Thursday, October 8, 2009

Snake-Eyes Watchin' You

Following my book-buying surge over the last few weeks things are on a bit more of an even keel. I still waiting for Fanning's book to arrive, but my breath is definitely not bated! I'm ploughing through Daniel Everett's Don't Sleep, There are Snakes and am finding it by turns interesting and annoying. I think that one of the reviews that I read of it mentioned that it could have done with a damn good editor, and I have to concur. There is a distinct lack of evenness of tone, veering from really quite gripping accounts of life in the jungle to odd and stilted sections of linguistic observation, like he'd just copied out his notebooks. It's neither one thing nor another genre-wise. There is also a breath-taking arrogance at work here: Everett installed himself and his family in the malaria-ridden Amazon without any emergency back-up and when things go wrong he assumes that the native population should just rally to his aid. They do, and the account of the journey with his desperately ill family to the distant missionary hospital is hair-raising and unbelievable. How could he put his family, particularly his children, through this suffering? And how dare he, on his eventual return to life amongst the Piraha people presume to tell them what was right for them? No wonder they wanted him dead on occasion! I may or may not finish the book. Depends if something less irritating comes along.
footnote: the blurb celebrating this book is by Edward Gibson, Professor of Cognitive Sciences, MIT 'Everett is the most interesting man I have ever met... a fascinating read' : har har...didn't Everett study at MIT?

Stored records
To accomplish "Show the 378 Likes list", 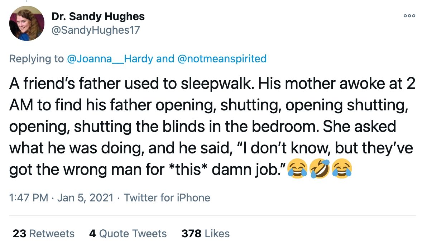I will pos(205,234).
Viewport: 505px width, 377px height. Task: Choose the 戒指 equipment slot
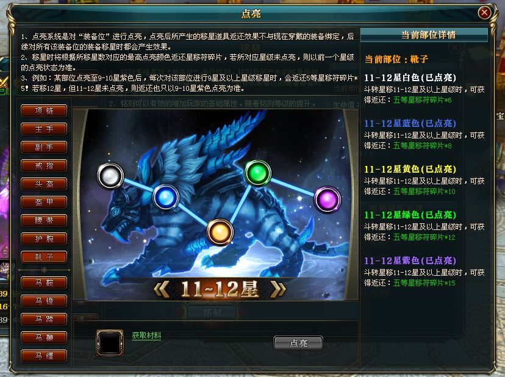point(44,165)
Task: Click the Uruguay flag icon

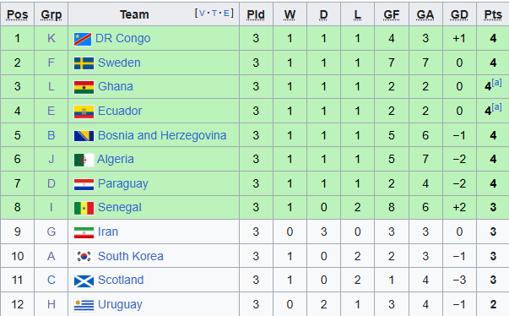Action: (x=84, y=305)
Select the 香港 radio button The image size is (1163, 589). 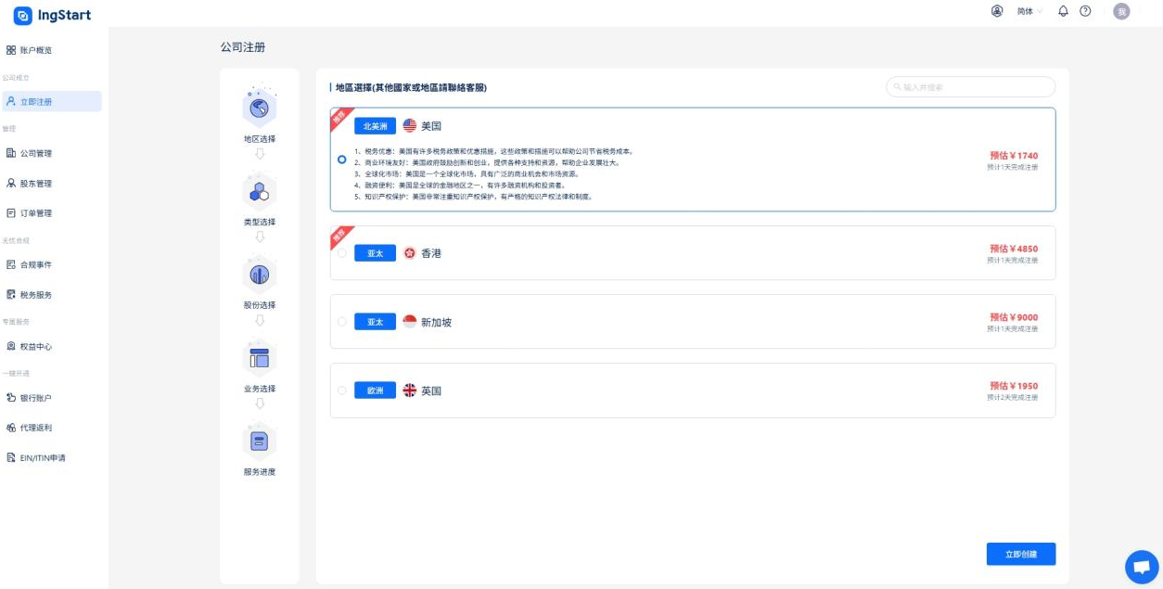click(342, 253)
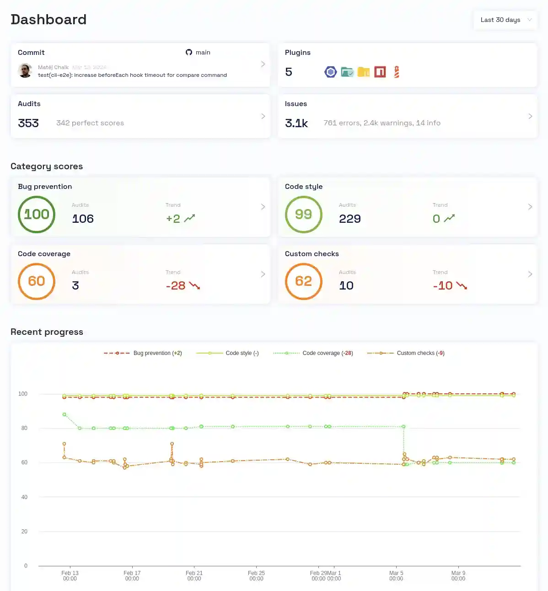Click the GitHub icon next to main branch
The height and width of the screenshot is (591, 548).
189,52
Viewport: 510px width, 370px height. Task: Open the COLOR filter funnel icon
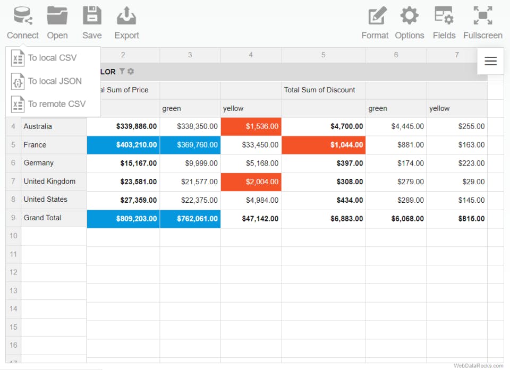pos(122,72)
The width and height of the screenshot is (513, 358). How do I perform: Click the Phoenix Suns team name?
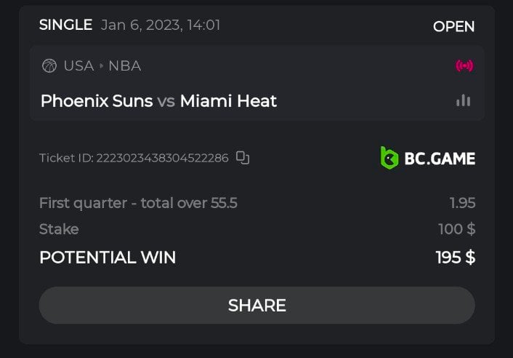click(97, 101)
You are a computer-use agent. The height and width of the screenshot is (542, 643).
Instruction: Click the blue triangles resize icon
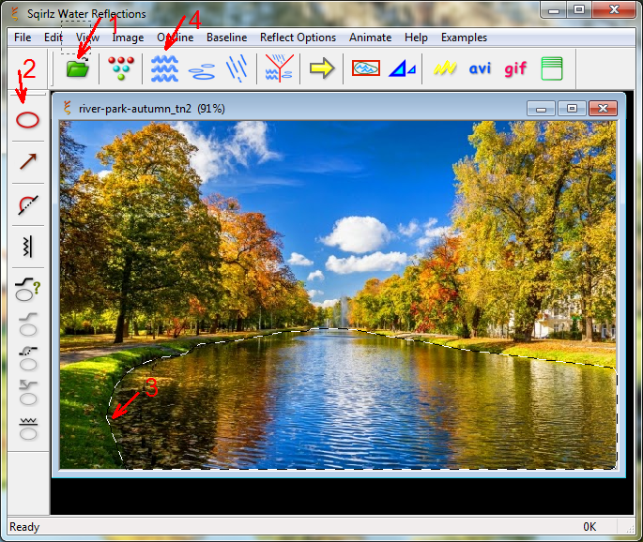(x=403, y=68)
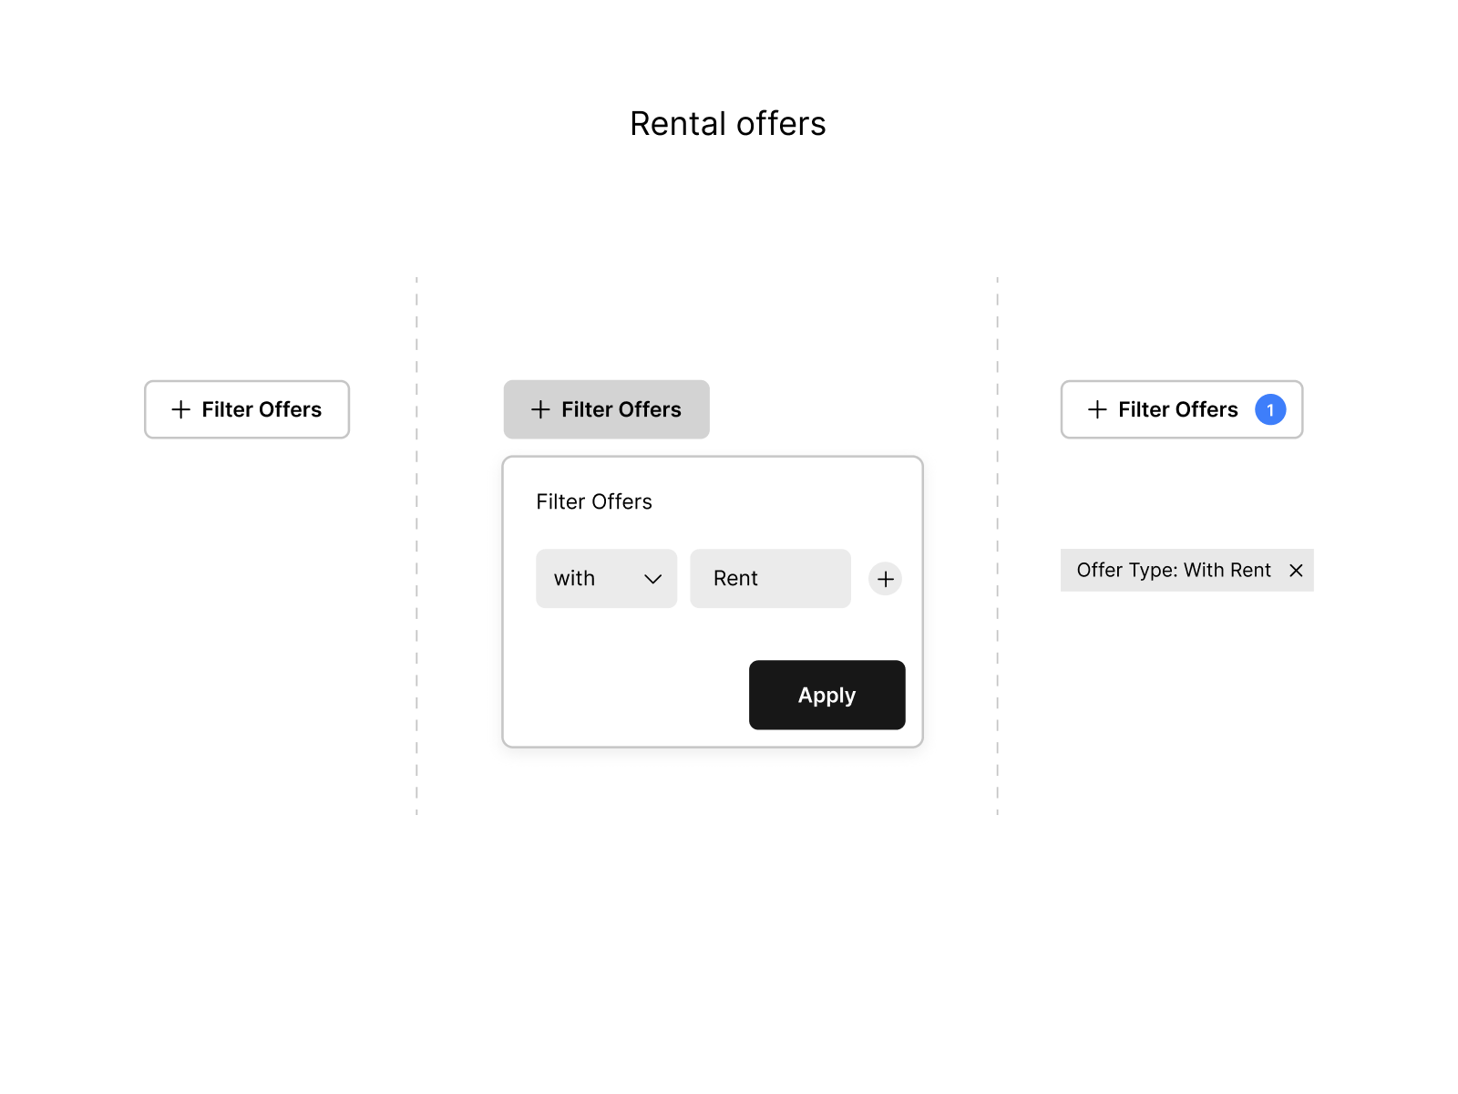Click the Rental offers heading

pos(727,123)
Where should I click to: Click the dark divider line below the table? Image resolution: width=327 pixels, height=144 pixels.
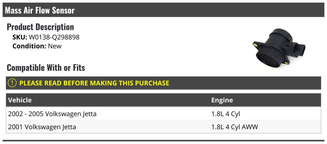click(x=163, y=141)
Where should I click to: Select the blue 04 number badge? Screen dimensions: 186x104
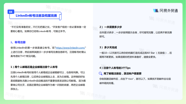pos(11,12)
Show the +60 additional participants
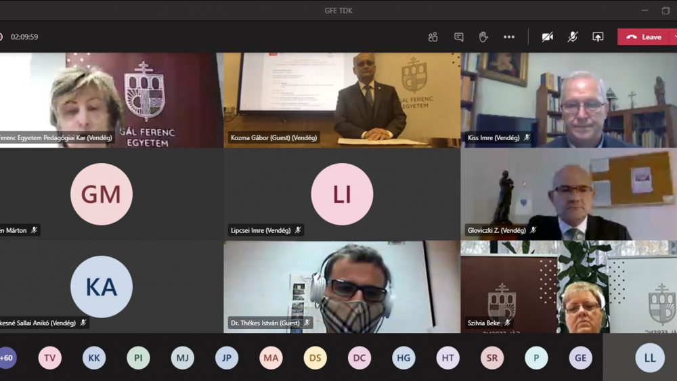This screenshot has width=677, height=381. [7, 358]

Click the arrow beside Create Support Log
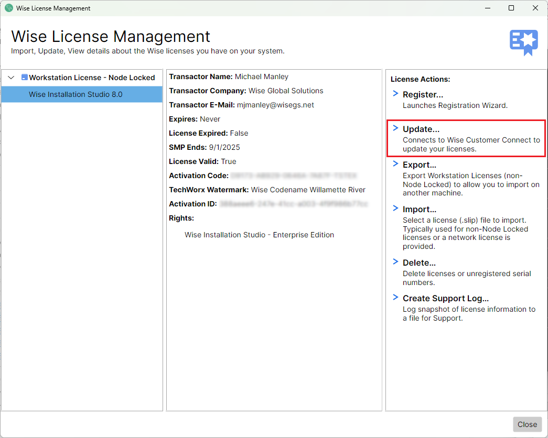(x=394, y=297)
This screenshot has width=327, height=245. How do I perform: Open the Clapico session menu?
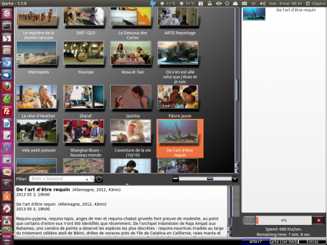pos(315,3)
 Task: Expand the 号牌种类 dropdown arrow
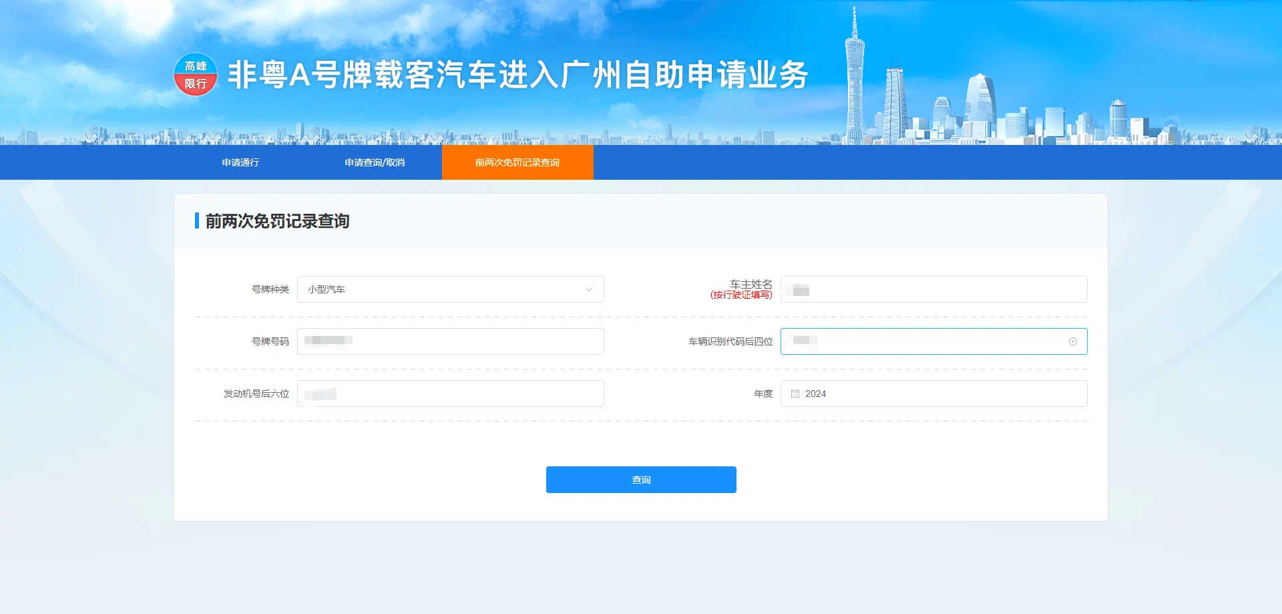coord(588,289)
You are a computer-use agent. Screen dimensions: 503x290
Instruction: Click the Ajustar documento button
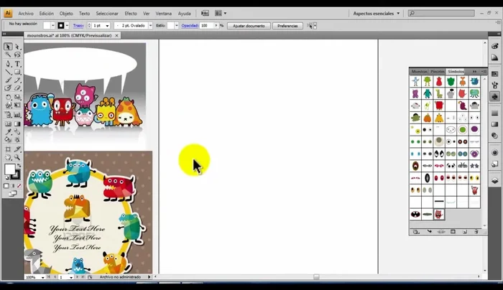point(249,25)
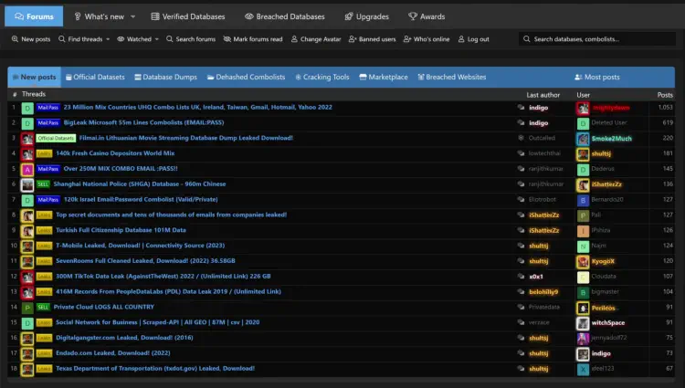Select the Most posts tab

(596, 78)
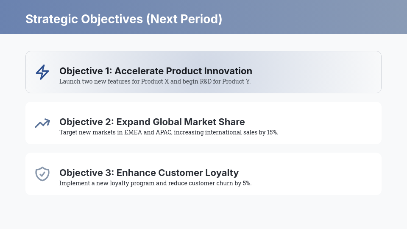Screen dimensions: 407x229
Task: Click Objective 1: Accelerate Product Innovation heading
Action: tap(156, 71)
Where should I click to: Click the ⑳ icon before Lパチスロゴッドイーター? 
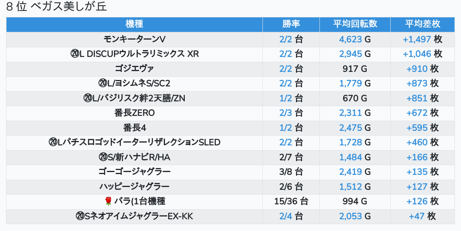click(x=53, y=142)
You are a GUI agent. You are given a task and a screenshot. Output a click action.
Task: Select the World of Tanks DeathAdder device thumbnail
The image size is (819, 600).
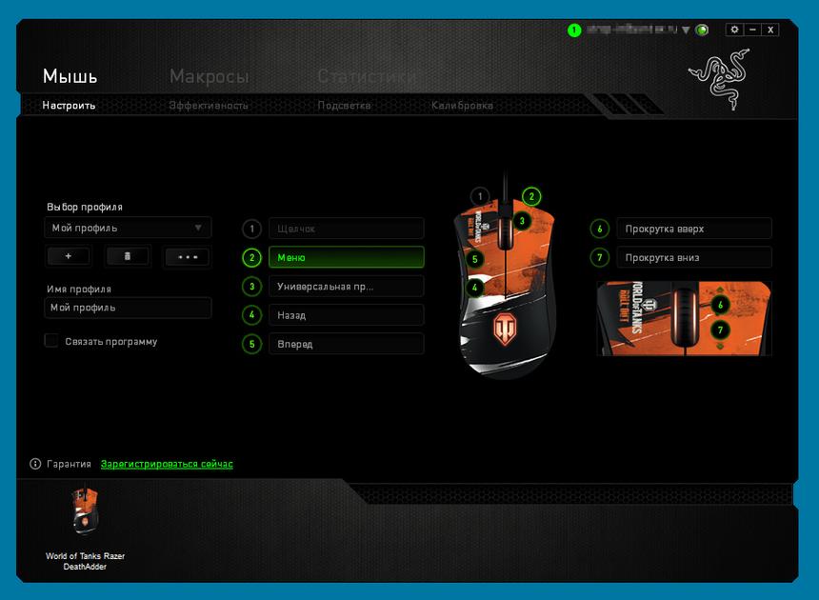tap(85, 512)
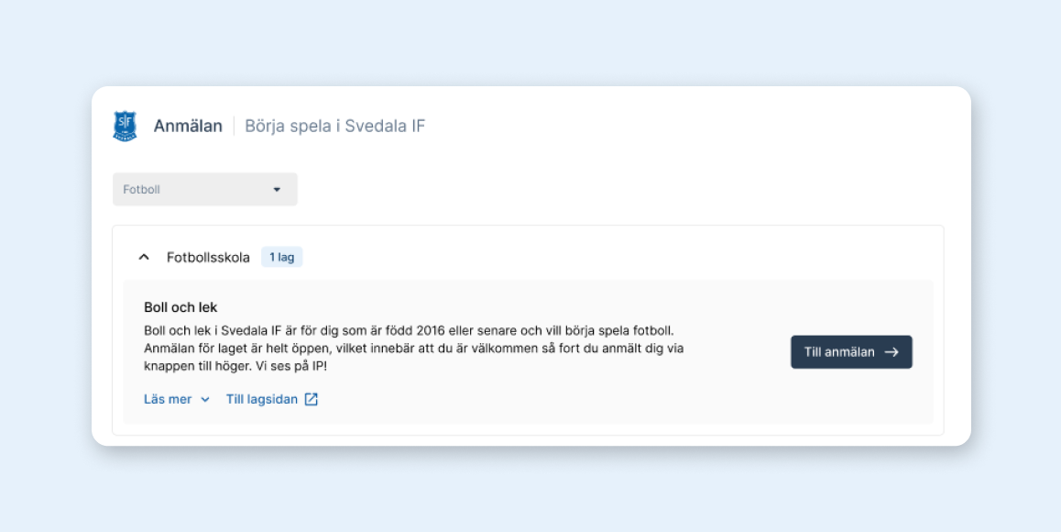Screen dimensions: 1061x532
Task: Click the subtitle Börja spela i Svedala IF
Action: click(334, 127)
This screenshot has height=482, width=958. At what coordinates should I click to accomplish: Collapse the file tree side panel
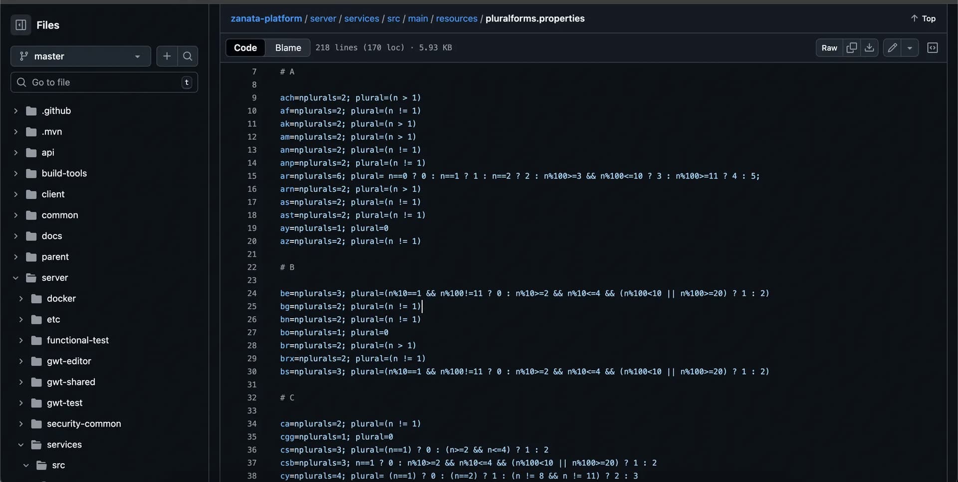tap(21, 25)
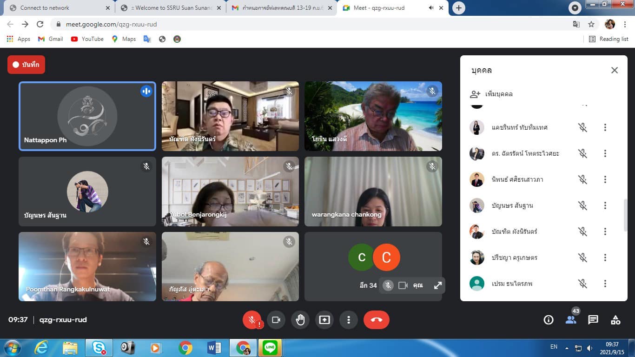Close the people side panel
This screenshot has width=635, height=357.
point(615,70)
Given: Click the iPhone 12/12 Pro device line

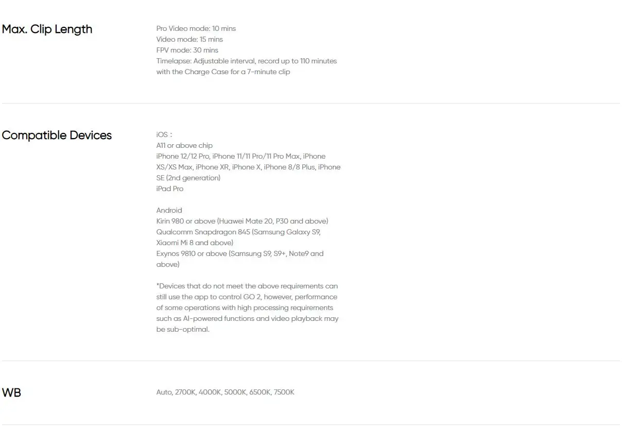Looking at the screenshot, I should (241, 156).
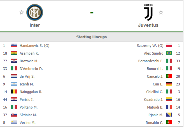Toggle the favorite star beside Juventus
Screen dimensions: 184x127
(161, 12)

* **WHAT TO PRODUCE**: Could you restate the book commentary between "footnote: the blurb" and "study at MIT?", inclusive, swapping "blurb" for "endorsement"?

* **REPLY TO THE EXERCISE**:
footnote: the endorsement celebrating this book is by Edward Gibson, Professor of Cognitive Sciences, MIT 'Everett is the most interesting man I have ever met... a fascinating read' : har har...didn't Everett study at MIT?